» Work to complete
Filter the listing for lines containing "text".

» Entries supplied

□ □ □ □

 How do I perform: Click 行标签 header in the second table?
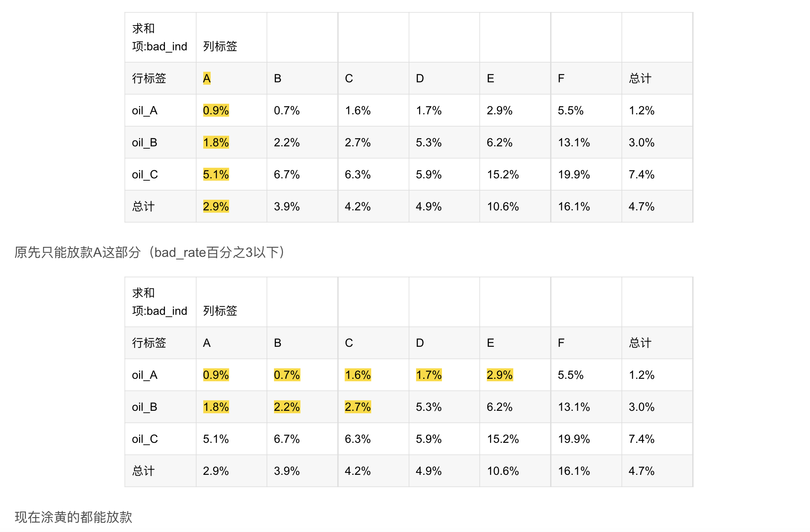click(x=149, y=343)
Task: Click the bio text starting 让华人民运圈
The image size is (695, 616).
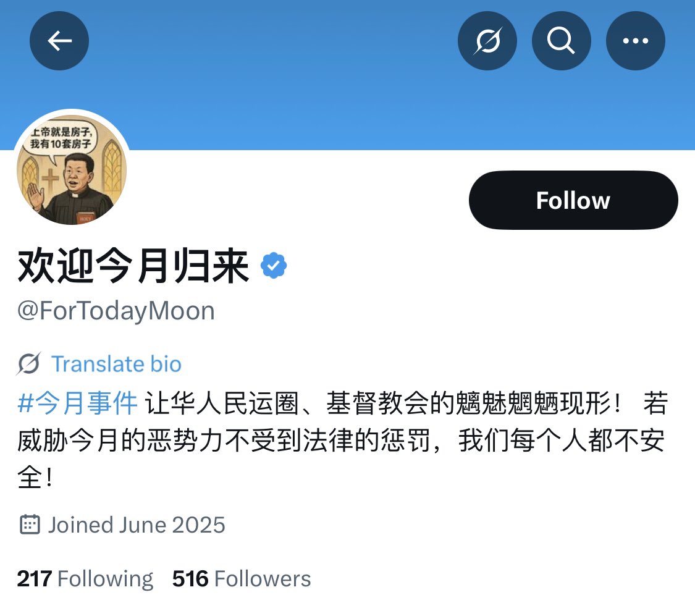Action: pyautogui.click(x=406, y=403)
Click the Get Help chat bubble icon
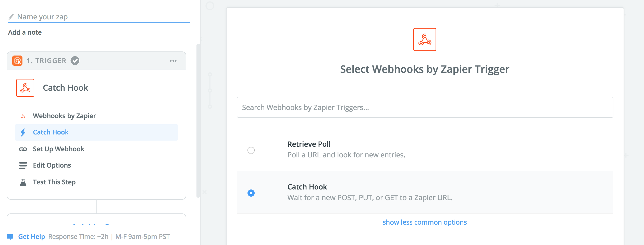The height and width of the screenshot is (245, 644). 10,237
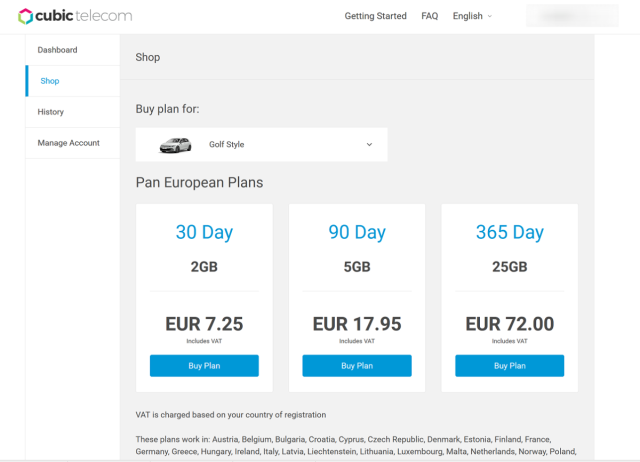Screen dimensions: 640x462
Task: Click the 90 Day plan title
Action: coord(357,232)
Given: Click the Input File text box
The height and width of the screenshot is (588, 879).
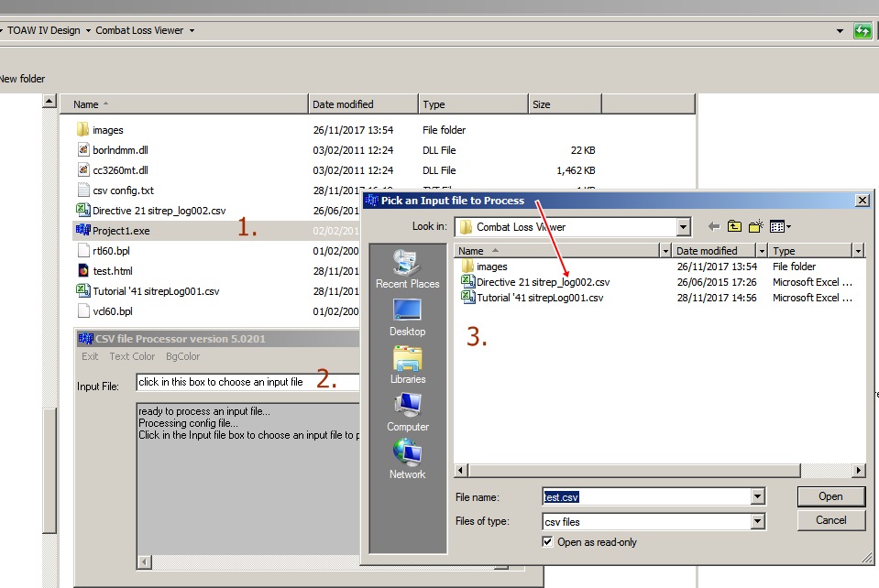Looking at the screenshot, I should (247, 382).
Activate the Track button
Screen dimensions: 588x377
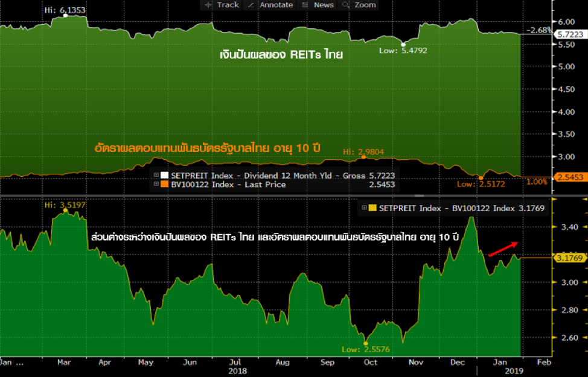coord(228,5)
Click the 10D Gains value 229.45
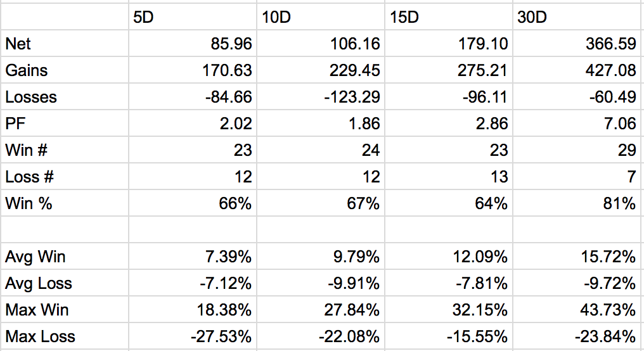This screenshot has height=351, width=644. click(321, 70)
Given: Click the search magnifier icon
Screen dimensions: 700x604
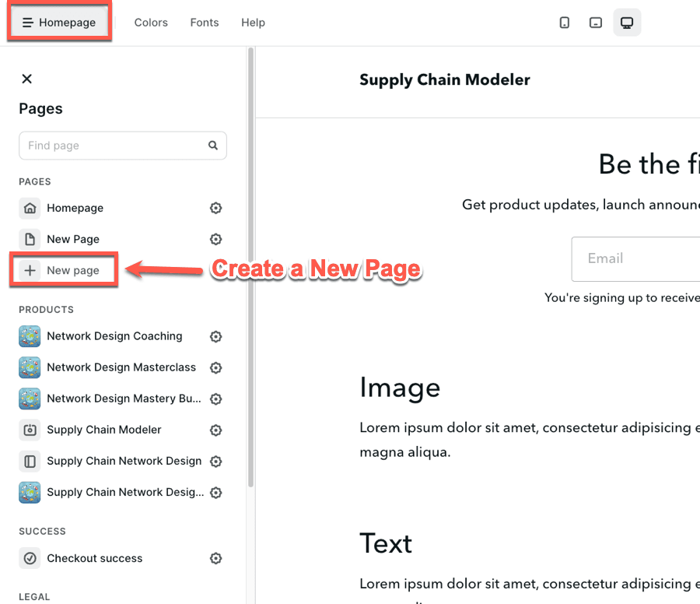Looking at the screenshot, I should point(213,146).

□ □ □ □

» Response box
Task: Click the bio text starting 让华人民运圈
Given: Click the Input File text box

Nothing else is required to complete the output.